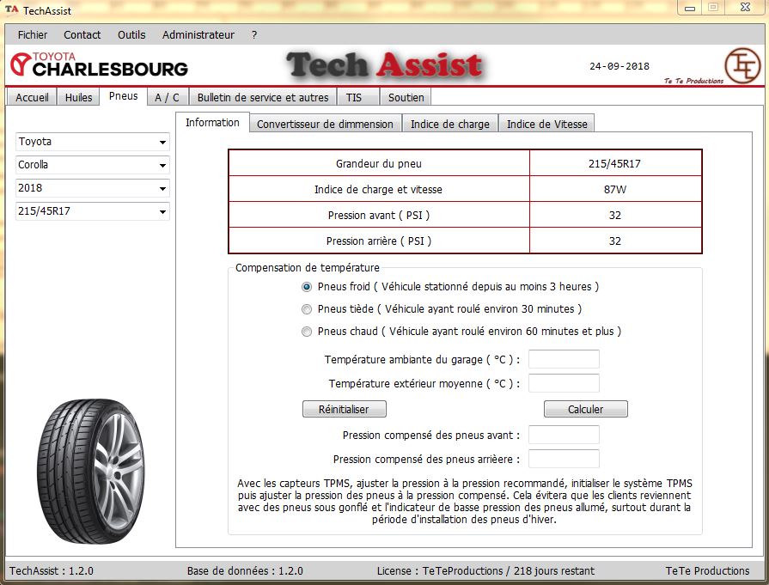The image size is (769, 585).
Task: Open the Administrateur menu
Action: pos(198,35)
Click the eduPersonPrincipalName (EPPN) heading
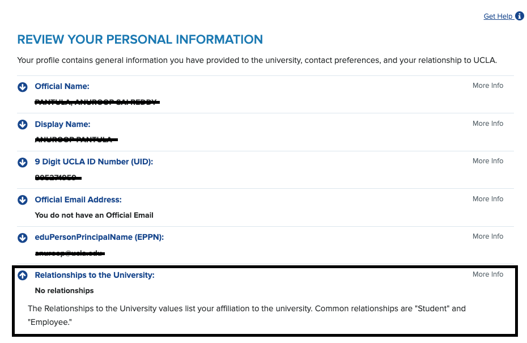Image resolution: width=527 pixels, height=343 pixels. 99,237
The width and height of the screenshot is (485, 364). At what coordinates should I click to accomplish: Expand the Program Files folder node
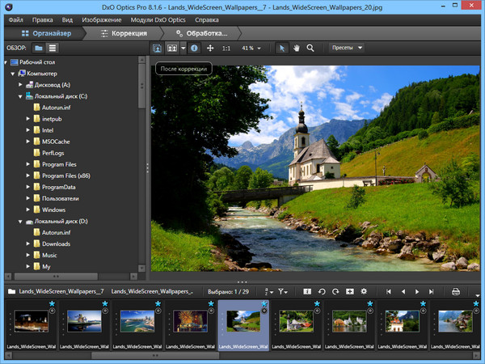[27, 164]
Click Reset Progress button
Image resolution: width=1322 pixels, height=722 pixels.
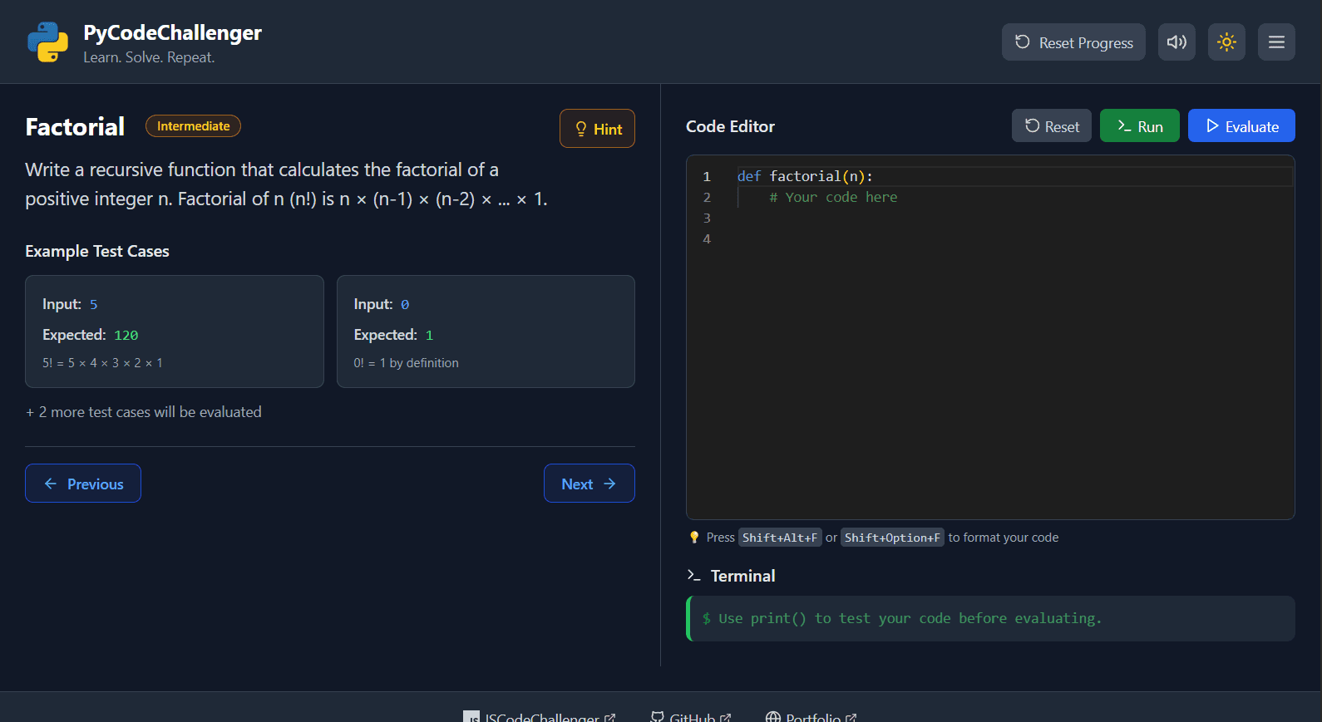click(x=1073, y=42)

:::

WORK ORDER:
The lines from the one containing "Click Reset Progress button" to the end of the material must be output exactly, both ends included; no picture may appear.

RESPONSE BELOW:
Click Reset Progress button
Image resolution: width=1322 pixels, height=722 pixels.
click(x=1073, y=42)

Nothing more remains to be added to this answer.